There will be multiple implementations of Xe, and we've covered each separately: everything we know about Xe Graphics covers the high-level overview, Xe HP and Xe HPC are for the data center, and the newly announced Intel Xe HPG is a GPU for enthusiasts and gamers that want a compelling alternative to AMD and Nvidia GPUs. But let's focus on Xe LP, the integrated and entry-level graphics solution that's primarily for laptops and mobile solutions, built on Intel's 10nm SuperFin process.

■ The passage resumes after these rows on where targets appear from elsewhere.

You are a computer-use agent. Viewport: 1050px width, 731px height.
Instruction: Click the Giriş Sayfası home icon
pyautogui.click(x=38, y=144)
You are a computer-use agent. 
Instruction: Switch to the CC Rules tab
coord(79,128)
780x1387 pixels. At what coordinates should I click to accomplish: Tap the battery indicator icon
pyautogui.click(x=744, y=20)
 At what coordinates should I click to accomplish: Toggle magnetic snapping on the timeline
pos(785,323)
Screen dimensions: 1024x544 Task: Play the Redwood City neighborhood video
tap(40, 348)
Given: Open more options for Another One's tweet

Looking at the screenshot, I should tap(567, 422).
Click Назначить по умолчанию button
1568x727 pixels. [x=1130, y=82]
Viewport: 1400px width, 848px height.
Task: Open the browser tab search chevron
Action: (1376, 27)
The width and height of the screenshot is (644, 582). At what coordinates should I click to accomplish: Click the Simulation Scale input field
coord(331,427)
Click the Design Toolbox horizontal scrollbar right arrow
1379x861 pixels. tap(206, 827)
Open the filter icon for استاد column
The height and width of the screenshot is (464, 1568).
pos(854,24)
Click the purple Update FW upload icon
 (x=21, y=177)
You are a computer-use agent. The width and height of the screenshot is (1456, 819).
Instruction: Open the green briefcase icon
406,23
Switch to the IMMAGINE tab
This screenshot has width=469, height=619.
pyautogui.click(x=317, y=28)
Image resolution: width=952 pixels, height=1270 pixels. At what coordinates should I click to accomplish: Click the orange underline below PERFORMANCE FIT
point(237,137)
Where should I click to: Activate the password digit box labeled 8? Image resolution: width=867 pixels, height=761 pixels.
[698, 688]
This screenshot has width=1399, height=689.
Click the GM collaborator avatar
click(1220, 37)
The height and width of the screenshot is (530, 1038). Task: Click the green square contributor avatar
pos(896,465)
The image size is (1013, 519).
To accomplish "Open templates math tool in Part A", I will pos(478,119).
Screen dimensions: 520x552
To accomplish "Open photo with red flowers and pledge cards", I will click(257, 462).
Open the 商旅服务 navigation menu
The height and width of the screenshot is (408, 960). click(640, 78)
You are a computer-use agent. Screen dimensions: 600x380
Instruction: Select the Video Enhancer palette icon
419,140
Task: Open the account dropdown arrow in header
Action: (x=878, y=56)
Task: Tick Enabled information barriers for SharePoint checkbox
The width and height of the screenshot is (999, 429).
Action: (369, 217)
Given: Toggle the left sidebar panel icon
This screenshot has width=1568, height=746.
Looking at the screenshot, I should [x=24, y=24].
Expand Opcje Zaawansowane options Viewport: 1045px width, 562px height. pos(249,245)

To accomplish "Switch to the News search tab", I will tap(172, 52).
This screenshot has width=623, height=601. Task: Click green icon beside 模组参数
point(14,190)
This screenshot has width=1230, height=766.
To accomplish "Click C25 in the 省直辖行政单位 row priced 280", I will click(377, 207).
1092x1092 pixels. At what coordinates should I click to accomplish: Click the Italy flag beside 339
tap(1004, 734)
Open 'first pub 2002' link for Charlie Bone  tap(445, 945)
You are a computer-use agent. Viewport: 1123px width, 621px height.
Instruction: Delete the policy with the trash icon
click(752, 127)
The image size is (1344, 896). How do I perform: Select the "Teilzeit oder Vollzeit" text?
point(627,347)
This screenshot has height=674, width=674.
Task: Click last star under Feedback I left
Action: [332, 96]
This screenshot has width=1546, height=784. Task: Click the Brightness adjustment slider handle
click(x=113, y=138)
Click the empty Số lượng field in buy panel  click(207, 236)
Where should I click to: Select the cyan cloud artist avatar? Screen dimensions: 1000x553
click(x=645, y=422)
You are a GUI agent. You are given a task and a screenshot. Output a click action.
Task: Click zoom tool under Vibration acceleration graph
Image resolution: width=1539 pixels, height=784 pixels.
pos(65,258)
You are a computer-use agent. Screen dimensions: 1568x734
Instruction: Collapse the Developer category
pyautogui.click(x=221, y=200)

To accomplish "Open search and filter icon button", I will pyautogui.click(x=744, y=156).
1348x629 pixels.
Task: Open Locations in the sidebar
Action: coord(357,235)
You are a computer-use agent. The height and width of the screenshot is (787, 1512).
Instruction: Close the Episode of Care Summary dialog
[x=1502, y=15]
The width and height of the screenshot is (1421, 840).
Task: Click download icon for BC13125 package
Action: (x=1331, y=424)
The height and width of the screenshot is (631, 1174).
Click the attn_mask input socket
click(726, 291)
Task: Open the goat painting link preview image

Improving graphics performance can be done in a variety of ways, and Xe LP specifically targets lower power devices. We may see higher-power implementations of Xe LP, which Intel isn't discussing yet, but the primary target will be 10W-30W — and that's power shared with the CPU. Building a GPU that can perform well in such a low power envelope is very different from building a massive 250W (or more!) chip for desktops. Intel has worked to deliver three things with the Xe LP architecture: more FLOPS (floating point operations per second), more performance per FLOP, and less power required per FLOP.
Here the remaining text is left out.